Makkah, a major religious hub in Saudi Arabia that hosts millions of pilgrims annually, has experienced rapid urban expansion, intensified traffic, and extensive construction factors that collectively worsen the air quality. This study examined the concentrations and sources of water soluble inorganic ions (WSIIs) in PM₂.₅ collected from five urban sites: Alharam, Ar Rusayfah, Alshoqiyah, Alhajj, and Herra Hospital. The concentrations of average PM₂.₅ were as follows: 109 ± 59.6 μg m^-3, 75.9 ± 50.5 μg m^-3, 59.3 ± 39.3 μg m^-3, 63.2 ± 39.4 μg m^-3, and 63.6 ± 53.9 μg m^-3 in Alharam, Ar Rusayfah, Alshoqiyah, Alhajj, and Herra Hospital, respectively. These values exceeded the World Health Organization's 24 h guideline (15 μg m^-3) by factors of approximately 4.0 to 7.3. Seasonal patterns showed that PM₂.₅ loads climbed to a springtime maximum before tapering off to their winter minimum.

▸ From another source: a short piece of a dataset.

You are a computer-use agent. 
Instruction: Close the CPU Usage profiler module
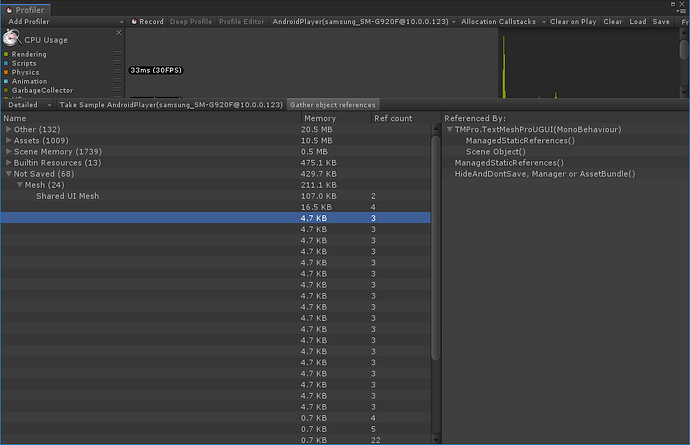coord(119,33)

Across every sampling site, sulfate (SO₄^2-) emerged as the most abundant ion, followed by ammonium (NH₄⁺) and nitrate (NO₃^-), collectively accounting for approximately 19 % of PM₂.₅ mass. Strong relationships between NH₄⁺, SO₄^2-, and NO₃^- suggested that secondary aerosols were significantly formed, mostly in the form of ammonium nitrate (NH₄NO₃) and ammonium sulfate (NH₄)₂SO₄. The concentrations of WSIIs varied significantly across the five sites, with higher levels observed in urban and high-traffic areas, indicating site-specific emission strengths. Spatially, secondary ions such as SO₄^2- and NO₃^- were dominant in densely populated zones, while natural sources influenced the suburban sites. Positive Matrix Factorization (PMF) identified the key sources of emissions, including the combustion of fuel, construction activities, biomass burning, and secondary mineral dust, differing in proportion depending on local activities and meteorological conditions. Elevated levels of water-soluble ions can enhance the hygroscopicity of particles, reduce visibility, and pose substantial health risks. The persistent exceedance of international air quality standards underscores the urgent need for targeted emission-control strategies, especially during the height of the pilgrimage season, to protect the public health and ensure environmental sustainability.